Cash flows from operating activities in the reported quarter were $244 million compared with $214 million in the prior-year quarter. Cash and cash equivalents were $371 million at the end of the quarter, down 1.2% year over year. Long-term debt was around $1.45 billion, down roughly 0.8% year over year.
Methanex’s Chile IV plant is progressing with its restart process and is expected to be complete by third-quarter 2018. With a committed revolving credit facility, strong balance sheet and healthy cash generation capability, the company believes that it is well positioned to meet its financial commitments, execute growth opportunities and return excess cash to shareholders through dividends and share repurchases.
How Have Estimates Been Moving Since Then?
In the past month, investors have witnessed a downward trend in fresh estimates. There has been one revision lower for the current quarter.

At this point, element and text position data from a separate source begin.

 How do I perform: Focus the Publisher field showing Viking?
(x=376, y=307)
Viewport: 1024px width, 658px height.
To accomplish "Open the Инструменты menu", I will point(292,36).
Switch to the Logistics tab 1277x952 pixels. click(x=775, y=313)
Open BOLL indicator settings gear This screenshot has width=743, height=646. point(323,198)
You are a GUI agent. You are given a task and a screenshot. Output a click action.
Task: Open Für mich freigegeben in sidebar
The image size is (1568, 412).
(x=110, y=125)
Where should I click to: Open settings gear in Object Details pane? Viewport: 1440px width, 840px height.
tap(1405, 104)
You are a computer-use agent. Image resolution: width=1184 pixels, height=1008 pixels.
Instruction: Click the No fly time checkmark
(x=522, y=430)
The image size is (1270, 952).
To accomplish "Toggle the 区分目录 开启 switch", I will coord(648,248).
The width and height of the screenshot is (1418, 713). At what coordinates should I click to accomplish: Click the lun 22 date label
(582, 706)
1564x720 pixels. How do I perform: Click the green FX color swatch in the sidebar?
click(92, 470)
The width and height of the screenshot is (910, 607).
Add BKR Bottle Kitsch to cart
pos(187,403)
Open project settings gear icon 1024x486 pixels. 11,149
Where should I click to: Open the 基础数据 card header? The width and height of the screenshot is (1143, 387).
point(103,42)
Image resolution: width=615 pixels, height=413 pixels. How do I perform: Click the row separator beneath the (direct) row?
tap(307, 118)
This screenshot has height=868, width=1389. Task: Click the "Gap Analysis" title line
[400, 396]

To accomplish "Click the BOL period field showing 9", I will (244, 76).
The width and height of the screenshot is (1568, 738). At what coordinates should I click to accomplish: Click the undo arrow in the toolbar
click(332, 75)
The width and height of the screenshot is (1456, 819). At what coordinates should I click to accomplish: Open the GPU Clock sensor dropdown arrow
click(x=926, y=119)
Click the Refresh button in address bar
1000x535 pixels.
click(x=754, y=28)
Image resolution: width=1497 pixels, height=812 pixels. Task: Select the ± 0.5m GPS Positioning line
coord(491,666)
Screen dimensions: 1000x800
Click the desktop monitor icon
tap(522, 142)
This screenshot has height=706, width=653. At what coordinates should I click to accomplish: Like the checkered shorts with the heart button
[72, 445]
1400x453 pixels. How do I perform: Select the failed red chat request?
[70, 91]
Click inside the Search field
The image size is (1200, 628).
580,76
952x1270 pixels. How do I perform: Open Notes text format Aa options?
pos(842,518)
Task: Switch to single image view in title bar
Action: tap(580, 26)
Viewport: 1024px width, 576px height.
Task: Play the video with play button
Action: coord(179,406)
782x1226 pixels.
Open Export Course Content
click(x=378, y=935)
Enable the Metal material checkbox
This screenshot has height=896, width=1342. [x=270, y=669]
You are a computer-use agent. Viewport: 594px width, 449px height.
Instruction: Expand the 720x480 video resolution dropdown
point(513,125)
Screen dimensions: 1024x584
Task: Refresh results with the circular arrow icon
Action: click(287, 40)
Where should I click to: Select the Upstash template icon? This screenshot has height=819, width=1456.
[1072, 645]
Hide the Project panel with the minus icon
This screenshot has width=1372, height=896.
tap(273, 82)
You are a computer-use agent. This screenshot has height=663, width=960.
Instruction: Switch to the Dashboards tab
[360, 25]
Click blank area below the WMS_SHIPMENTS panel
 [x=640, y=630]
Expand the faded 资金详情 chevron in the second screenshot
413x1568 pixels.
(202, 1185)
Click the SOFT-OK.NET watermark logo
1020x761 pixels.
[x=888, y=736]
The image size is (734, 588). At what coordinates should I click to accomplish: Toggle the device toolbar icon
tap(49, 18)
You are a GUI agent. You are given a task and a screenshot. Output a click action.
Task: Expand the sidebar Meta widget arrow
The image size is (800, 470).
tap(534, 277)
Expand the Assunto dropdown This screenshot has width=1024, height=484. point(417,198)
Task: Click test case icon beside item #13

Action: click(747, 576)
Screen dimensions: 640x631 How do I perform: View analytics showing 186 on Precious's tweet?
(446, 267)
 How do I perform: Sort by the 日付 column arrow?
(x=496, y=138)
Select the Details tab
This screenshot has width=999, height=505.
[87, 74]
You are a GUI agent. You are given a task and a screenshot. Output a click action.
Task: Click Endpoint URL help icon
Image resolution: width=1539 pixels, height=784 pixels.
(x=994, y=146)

At this time, MEOH has a strong Growth Score of A, though it is lagging a lot on the momentum front with an F. However, the stock was also allocated a grade of A on the value side, putting it in the top quintile for this investment strategy.
Overall, the stock has an aggregate VGM Score of A. If you aren't focused on one strategy, this score is the one you should be interested in.
Zacks style scores indicate that the company's stock is suitable for value and growth investors.
Estimates have been broadly trending downward for the stock and the magnitude of this revision looks promising. Notably, MEOH has a Zacks Rank #3 (Hold). We expect an in-line return from the stock in the next few months.